Ollama now supports Thinking Natively

Ollama’s 0.9.0 update introduces Native Thinking Support, allowing the API to separately return internal reasoning and final content, with optional streaming for real-time insight into the model’s thought process. This feature enhances interpretability and development efficiency by clearly distinguishing between reasoning and output, while also offering potential for improved performance metrics and analysis.

In the recent 0.9.0 release, Ollama has introduced a groundbreaking feature called Native Thinking Support. While Ollama has supported reasoning models for months, this update allows the system to understand and separate the thinking process from the final output. This is achieved by providing a clear distinction between the internal reasoning (thinking) and the final response (content), making it easier for developers to interpret and utilize the model’s reasoning process.

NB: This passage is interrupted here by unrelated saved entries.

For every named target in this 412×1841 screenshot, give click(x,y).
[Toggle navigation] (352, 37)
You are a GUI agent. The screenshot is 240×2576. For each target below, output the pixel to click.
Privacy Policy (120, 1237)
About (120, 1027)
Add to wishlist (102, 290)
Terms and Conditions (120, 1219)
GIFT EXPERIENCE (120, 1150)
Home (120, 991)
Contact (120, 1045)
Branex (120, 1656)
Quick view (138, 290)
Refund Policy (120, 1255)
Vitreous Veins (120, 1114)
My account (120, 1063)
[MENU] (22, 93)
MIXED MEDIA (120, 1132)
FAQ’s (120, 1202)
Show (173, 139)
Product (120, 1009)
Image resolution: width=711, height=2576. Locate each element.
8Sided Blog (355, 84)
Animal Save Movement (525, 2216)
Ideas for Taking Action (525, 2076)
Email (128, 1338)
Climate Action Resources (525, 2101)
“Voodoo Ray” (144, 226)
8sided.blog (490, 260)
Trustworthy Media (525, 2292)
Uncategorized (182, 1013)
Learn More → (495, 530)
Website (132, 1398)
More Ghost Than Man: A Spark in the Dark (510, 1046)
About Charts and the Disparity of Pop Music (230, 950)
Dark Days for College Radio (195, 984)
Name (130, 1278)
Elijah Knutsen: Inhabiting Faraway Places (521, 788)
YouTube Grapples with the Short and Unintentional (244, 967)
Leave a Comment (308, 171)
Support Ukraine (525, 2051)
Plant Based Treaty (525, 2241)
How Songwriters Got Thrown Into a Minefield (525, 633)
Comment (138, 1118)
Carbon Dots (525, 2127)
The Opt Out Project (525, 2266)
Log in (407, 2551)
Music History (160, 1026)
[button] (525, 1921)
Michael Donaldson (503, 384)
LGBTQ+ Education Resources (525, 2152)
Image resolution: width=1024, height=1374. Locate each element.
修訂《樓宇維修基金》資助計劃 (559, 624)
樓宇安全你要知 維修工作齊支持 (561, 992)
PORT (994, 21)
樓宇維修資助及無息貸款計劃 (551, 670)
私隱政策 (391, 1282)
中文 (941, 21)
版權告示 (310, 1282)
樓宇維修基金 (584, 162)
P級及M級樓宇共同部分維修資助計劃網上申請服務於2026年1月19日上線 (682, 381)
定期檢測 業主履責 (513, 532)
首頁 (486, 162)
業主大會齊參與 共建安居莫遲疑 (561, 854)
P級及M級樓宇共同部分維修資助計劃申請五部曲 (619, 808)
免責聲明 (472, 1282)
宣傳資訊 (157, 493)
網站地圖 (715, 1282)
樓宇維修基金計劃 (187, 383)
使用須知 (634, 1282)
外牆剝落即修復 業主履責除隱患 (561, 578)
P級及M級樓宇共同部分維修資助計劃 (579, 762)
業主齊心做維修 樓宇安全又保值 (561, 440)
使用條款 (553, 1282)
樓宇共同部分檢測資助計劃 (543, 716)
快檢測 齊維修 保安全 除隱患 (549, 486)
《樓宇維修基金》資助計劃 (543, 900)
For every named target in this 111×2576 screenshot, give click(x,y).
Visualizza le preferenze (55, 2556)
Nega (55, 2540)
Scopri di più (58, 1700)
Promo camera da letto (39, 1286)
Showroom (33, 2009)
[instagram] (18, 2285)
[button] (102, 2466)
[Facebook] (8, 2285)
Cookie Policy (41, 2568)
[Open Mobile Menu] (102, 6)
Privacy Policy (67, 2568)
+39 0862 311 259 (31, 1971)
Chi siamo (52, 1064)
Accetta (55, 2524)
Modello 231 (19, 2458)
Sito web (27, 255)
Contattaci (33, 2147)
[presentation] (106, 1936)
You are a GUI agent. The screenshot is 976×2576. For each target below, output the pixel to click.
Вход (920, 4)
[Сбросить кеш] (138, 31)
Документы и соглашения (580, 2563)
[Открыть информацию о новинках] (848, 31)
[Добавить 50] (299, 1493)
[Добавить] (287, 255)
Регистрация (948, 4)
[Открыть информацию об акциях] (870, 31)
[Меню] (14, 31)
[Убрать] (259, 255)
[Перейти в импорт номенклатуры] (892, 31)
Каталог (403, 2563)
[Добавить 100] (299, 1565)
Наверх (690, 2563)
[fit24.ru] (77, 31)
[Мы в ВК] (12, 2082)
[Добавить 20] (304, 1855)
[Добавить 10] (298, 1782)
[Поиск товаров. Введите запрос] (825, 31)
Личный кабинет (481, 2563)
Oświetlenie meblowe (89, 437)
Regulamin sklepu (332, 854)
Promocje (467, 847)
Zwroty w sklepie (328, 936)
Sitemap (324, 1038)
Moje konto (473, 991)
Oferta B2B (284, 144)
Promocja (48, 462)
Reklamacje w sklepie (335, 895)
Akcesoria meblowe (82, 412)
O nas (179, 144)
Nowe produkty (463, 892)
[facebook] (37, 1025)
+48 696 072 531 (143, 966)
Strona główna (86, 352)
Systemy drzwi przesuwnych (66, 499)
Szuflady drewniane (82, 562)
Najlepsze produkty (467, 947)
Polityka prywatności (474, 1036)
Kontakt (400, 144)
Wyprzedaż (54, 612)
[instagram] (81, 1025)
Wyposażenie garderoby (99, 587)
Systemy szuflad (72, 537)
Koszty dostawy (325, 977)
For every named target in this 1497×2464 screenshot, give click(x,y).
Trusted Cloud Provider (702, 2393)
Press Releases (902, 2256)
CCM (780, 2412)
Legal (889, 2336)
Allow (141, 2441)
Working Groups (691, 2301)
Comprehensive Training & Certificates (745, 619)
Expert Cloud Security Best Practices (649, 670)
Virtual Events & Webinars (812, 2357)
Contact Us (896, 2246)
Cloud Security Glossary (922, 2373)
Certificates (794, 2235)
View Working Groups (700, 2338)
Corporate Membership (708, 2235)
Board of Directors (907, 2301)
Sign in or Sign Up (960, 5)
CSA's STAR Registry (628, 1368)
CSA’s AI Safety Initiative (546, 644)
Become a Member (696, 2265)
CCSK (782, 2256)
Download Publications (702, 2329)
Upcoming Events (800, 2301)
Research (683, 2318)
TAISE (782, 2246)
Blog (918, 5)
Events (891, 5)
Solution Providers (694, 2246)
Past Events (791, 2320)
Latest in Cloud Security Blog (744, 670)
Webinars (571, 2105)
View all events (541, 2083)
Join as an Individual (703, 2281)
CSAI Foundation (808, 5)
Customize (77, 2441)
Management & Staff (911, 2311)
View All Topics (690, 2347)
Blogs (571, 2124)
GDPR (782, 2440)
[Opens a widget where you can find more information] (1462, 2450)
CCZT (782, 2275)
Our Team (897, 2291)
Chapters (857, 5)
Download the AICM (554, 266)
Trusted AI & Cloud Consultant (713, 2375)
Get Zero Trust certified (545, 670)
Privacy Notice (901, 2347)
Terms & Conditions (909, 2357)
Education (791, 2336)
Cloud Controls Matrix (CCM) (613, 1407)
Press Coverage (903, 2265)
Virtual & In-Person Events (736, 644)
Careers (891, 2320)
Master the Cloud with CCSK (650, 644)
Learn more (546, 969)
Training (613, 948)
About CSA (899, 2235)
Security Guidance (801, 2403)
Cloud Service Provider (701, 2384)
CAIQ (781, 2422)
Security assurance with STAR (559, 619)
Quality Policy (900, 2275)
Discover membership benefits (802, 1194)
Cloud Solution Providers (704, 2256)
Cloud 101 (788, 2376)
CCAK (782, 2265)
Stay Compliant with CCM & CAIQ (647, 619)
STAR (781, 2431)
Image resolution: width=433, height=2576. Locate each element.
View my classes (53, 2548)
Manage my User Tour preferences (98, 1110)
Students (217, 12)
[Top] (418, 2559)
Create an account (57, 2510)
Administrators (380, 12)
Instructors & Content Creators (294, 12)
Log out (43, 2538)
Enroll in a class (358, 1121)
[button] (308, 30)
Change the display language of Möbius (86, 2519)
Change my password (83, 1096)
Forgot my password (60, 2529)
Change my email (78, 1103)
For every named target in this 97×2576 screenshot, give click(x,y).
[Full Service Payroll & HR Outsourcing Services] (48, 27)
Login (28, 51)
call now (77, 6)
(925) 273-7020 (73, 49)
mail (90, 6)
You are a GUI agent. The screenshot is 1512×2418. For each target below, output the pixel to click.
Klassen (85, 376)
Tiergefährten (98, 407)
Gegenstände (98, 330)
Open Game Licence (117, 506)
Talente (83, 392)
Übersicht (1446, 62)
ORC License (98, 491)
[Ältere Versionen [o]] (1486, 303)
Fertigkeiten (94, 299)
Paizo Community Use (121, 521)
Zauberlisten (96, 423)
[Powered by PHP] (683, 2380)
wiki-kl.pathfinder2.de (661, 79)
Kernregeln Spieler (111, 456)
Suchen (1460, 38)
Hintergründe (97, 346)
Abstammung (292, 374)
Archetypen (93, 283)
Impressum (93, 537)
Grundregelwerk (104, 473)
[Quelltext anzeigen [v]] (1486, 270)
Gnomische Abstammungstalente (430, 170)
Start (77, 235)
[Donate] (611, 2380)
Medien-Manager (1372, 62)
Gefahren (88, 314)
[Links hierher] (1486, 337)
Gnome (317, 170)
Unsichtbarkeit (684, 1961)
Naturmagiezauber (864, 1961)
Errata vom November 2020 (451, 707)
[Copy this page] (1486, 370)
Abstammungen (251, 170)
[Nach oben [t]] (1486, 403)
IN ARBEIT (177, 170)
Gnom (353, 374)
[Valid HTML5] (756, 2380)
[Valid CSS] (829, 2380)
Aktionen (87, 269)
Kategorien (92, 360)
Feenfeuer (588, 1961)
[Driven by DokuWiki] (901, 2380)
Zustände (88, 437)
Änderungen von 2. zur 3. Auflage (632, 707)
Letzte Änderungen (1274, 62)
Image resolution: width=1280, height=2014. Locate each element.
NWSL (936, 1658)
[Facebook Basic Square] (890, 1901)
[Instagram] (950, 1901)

The key innovation is that the API now returns separate fields for thinking and content, which are populated accordingly. This separation is available whether streaming is enabled or not. Streaming responses show real-time reasoning and final output as distinct tokens, allowing developers to observe the model’s thought process as it unfolds. Importantly, this feature is opt-in, requiring explicit activation via the API with a think: true parameter or through CLI commands, ensuring existing applications remain unaffected unless intentionally updated.

The presenter demonstrates how to enable and test this feature using API tools like curl, Postman, or Insomnia. When thinking is disabled, the response combines reasoning tokens with the final answer, which can be confusing. Once thinking is enabled, the response clearly separates reasoning from content, making it much easier to interpret. Streaming mode further enhances this by showing tokens in real-time, with distinct tags for thinking and content, allowing users to monitor the model’s internal process as it generates responses.

A notable aspect discussed is the potential for improved metrics and timing analysis. Currently, the system provides overall evaluation duration and token counts, but it lacks granular timing data for thinking versus content phases. The presenter suggests that developers can manually calculate these metrics by analyzing token responses and timing data, which would enable more precise performance insights and optimization, further enhancing the utility of this feature.

Overall, this update significantly simplifies working with reasoning models, eliminating the need for manual parsing of internal markers or symbols. It streamlines the development process, making it easier to build applications that leverage AI’s internal thought processes. The presenter expresses excitement about how this thoughtful API design will improve the developer experience and open new possibilities for AI-powered tools and applications.